*** Opening Input data ***

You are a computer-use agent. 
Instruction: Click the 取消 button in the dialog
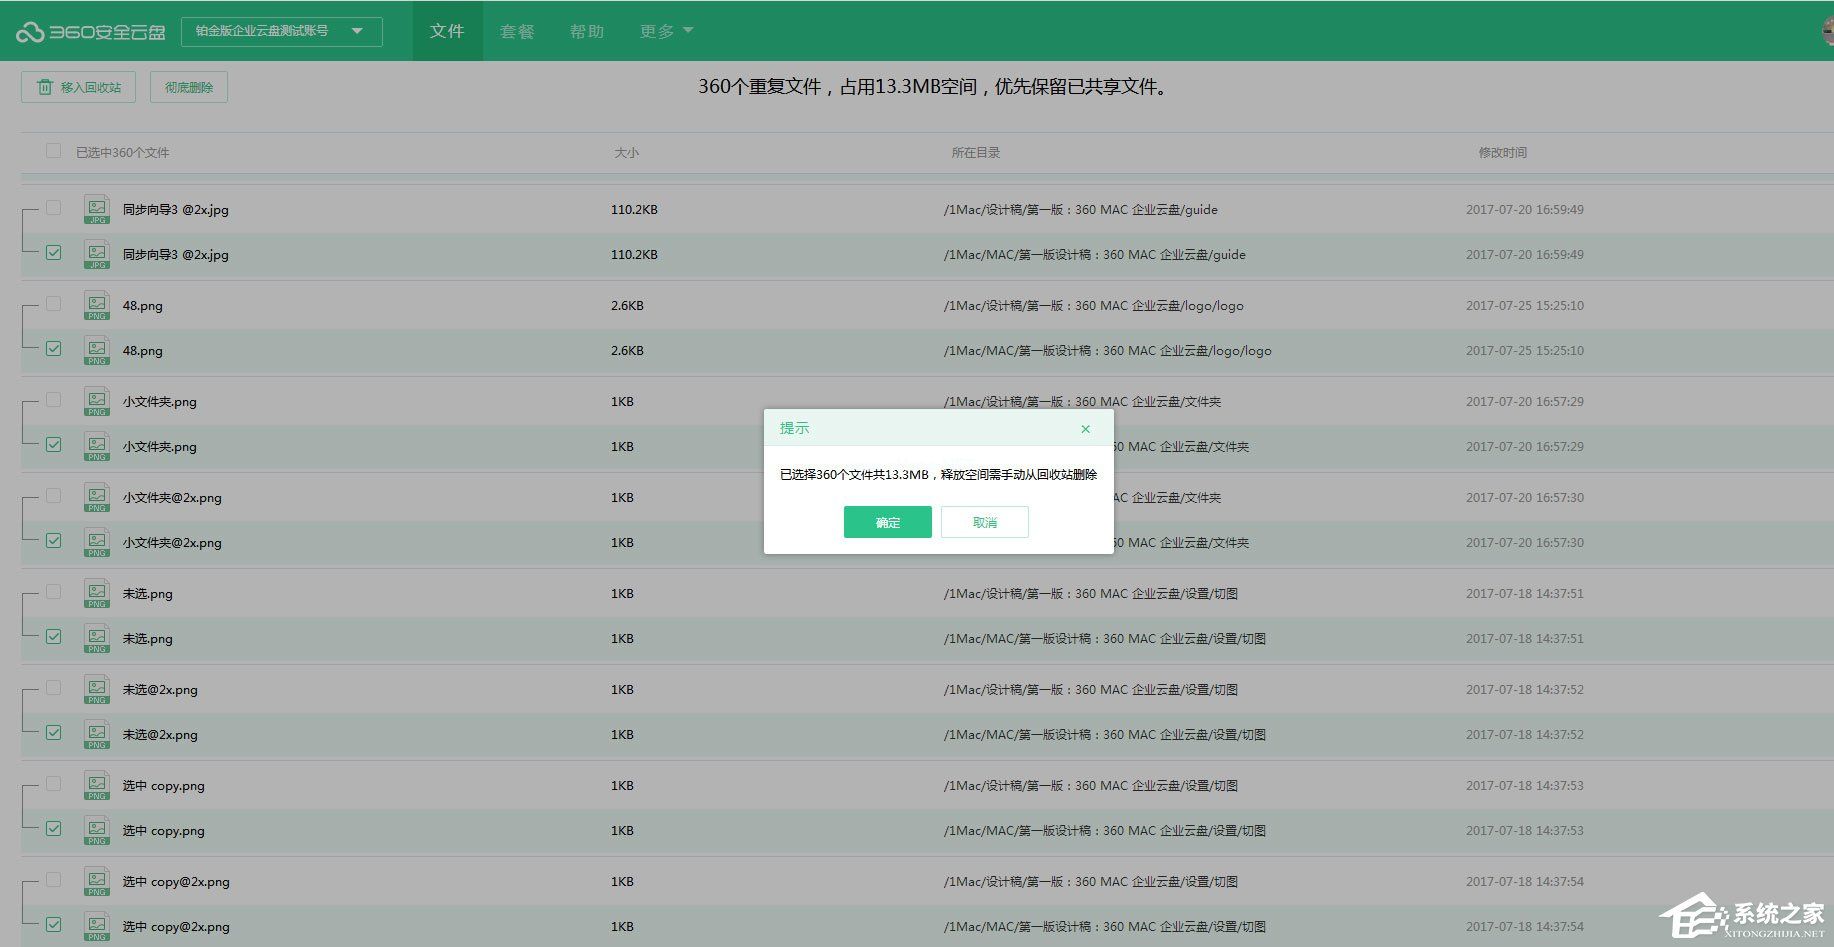(x=984, y=522)
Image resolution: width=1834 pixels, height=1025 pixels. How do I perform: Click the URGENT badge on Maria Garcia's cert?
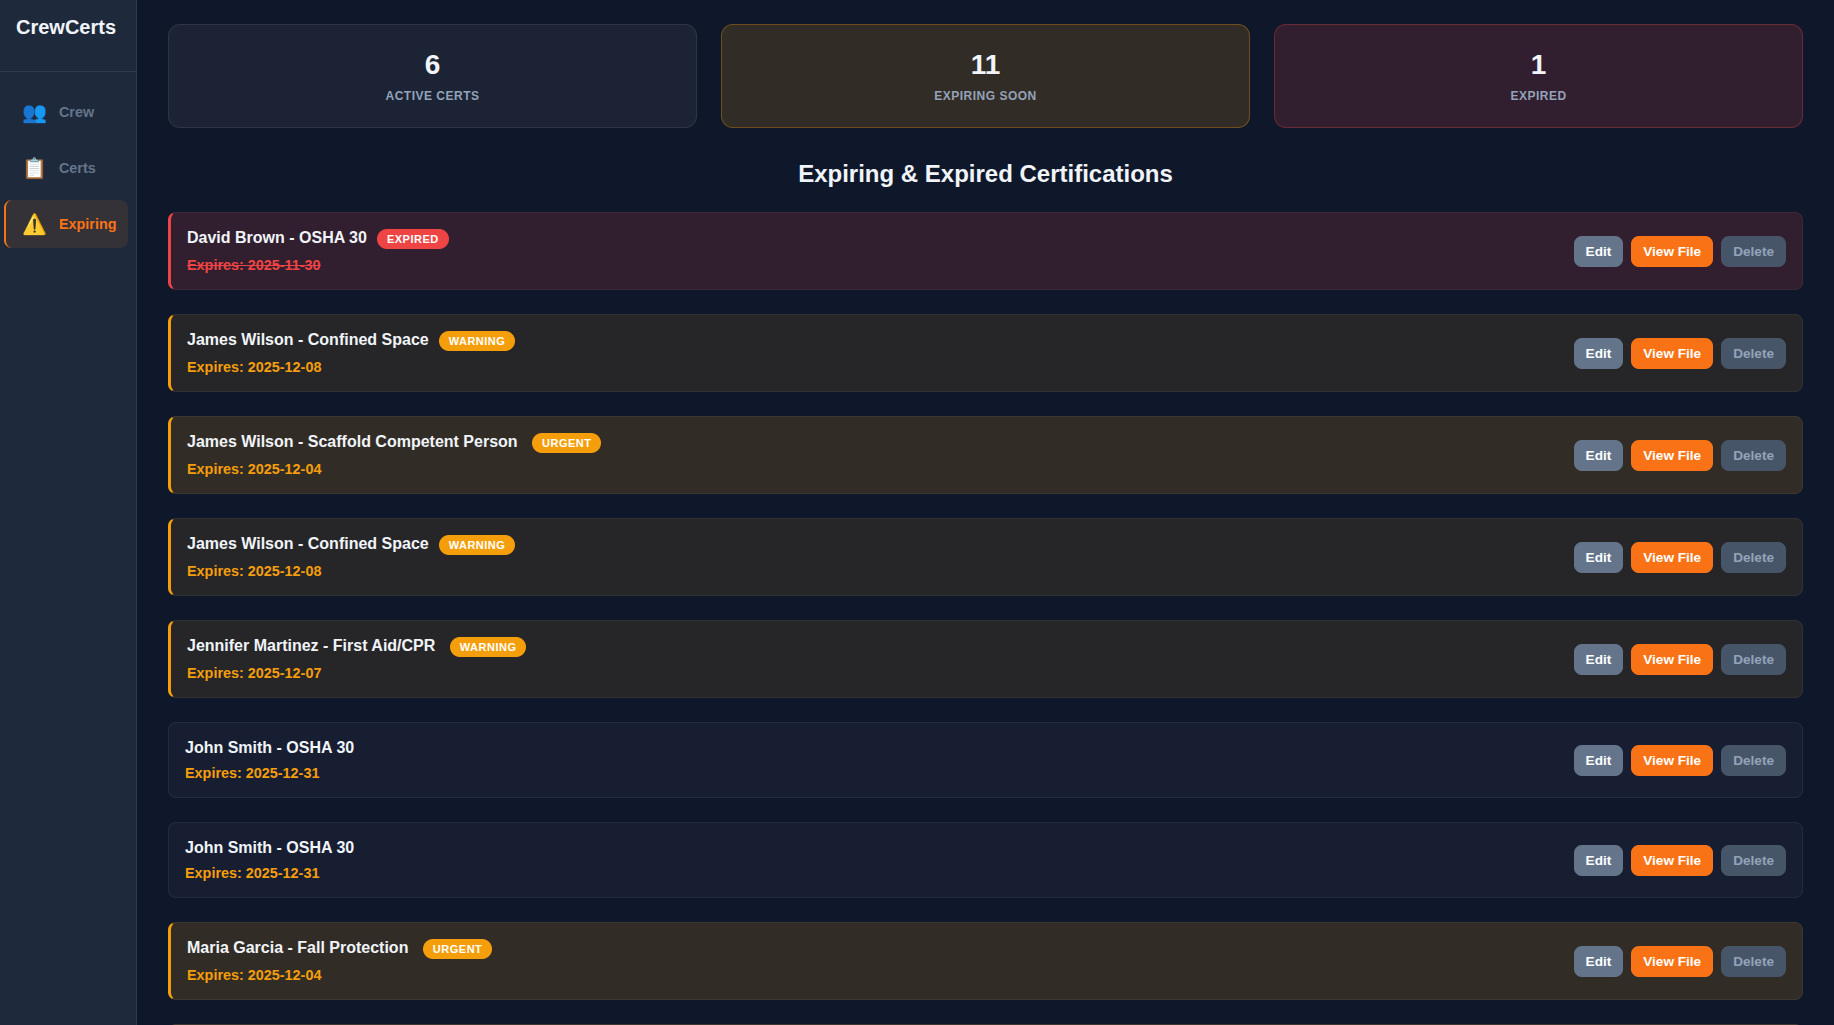click(457, 948)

*** Closing Input data ***

* **What the exercise asks**
Could you retype exactly, and only, the lines running from the one with "Instruction: Click the" to the last line of the listing, while leaving any pictures out?

* **Task response**
Instruction: Click the 取消 button in the dialog
(x=984, y=522)
Image resolution: width=1834 pixels, height=1025 pixels. How do I perform: Click the URGENT badge on Maria Garcia's cert?
click(457, 948)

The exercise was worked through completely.